En seulement 80 minutes, Bryan Habana avait donné le ton. Pour l’entrée en lice des Sud-africains dans la compétition, l’ailier avait tout seulement inscrit un quadruplé face aux Samoans. Il rajoutera deux doublés face aux États-Unis et l’Argentine pour atteindre le cap de huit essais. Avant lui, seul un homme avait été aussi prolifique en Coupe du Monde : le légendaire Jonah Lomu, en 1995.
Habana restera muet en finale, mais l’essentiel était ailleurs : les Boks s’imposeront au Stade de France face à l’Angleterre (15-6) pour le deuxième titre de l’histoire de la nation arc-en-ciel. Figure de proue de ce triomphe, l’ailier est logiquement sacré meilleur joueur du monde à la fin de cette année.
La flèche qui ne ratait pas la cible
Habana, c’est avant tout une vitesse de pointe qui laissait sur place ses adversaires. S’il n’était pas un monstre physique (1,83m, 93 kg), le Springbok était un véritable éclair sur le terrain, chronométré à 10"2 au 100 mètres. Ses jambes supersoniques avaient d’ailleurs impressionné le monde du rugby à VII, où il fera ses débuts en équipe nationale. 'Dash' (la flèche, son surnom) était également un redoutable finisseur. Au cours de sa carrière, il a inscrit 67 essais, ce qui en fait le deuxième meilleur marqueur de l’histoire de son sport (à deux unités du Japonais Ohata).

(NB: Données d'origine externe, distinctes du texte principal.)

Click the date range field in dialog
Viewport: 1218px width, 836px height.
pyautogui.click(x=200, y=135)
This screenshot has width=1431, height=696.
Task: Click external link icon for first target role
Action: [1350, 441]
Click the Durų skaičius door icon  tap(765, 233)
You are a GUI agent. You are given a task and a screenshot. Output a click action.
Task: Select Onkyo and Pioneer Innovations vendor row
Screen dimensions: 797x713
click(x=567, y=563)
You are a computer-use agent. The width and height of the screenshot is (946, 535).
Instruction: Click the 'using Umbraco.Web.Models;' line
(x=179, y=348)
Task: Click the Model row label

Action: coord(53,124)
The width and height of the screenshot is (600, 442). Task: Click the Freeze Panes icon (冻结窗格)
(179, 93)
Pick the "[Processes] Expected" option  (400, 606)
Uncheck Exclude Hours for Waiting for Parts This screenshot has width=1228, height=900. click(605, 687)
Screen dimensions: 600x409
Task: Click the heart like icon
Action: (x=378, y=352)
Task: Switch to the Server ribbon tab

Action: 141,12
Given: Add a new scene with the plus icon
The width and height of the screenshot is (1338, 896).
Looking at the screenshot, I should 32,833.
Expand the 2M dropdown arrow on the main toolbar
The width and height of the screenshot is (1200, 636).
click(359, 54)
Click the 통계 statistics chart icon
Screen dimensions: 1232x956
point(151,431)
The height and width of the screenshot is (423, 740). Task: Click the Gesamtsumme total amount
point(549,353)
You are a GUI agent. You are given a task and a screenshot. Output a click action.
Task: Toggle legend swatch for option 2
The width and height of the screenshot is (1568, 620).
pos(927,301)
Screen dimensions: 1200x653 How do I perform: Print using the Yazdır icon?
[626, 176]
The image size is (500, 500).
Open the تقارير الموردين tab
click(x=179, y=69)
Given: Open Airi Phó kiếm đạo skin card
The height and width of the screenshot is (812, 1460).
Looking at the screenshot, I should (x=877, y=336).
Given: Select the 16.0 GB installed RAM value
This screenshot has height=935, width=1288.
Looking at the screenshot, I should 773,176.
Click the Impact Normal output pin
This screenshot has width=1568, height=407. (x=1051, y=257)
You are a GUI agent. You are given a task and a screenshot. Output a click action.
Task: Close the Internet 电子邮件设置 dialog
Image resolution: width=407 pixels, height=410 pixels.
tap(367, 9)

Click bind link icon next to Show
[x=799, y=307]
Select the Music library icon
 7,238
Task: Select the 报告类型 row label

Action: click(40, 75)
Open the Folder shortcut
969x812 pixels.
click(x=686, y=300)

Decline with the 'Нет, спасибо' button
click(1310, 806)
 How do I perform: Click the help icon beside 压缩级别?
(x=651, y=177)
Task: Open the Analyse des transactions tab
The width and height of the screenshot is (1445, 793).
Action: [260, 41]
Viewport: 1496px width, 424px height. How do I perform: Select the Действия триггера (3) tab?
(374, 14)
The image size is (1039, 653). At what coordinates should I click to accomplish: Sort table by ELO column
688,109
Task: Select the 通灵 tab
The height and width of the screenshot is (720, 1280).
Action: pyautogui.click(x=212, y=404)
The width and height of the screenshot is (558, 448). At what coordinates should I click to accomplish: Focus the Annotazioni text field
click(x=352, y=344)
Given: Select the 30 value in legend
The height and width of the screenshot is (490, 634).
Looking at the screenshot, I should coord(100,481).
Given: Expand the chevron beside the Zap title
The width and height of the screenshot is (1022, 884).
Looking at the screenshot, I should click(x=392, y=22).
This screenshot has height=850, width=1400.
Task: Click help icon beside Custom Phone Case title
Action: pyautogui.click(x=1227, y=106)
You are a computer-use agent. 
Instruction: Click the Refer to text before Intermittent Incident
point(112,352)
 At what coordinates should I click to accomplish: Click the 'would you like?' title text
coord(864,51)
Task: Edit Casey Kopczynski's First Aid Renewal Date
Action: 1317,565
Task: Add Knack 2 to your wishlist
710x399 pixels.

Sa capacité à effectuer des interceptions, couplée à sa pointe de vitesse, en faisait une arme fatale. De fusée en attaque, il pouvait aussi se muer en défenseur discipliné et plaqueur infatigable. Un joueur assez complet donc, dont la polyvalence pouvait s’expliquer par ses débuts dans le rugby en tant que centre et demi de mêlée.
Fan de Lomu
Au total, Bryan Habana a honoré 124 sélections avec les Springboks et a participé à trois éditions de la Coupe du Monde : 2007, 2011 et 2015. Il y a inscrit 15 essais, égalant le record de Jonah Lomu dans la compétition (le Néo-zélandais avait cependant réalisé cet exploit en seulement deux éditions). Peu de choses auraient pu faire autant plaisir à l’intéressé que cette comparaison avec l'autobus All Black. « Il a été un modèle pour moi, a confié Habana. Le voir démolir l’Angleterre à la Coupe du Monde 1995 et devenir une star mondiale... Je n’oublierai jamais cette compétition, où j’étais là à chasser les autographes. »
En club, le Springbok a fait le bonheur des Bulls (où il décroche deux titres de Super Rugby) et des Stormers, avant de poser ses valises à Toulon de 2013 à 2018. Sur la Rade, il a garni encore un peu plus son armoire à trophées en remportant un Bouclier de Brennus et deux titres de champions d’Europe. Il a mis un terme à son immense carrière l’an passé, à 34 ans, la faute à un genou qui coinçait définitivement trop.
Mais le rugby n'est pas prêt d'oublier la célérité d'une flèche qui ne manquait (presque) jamais sa cible.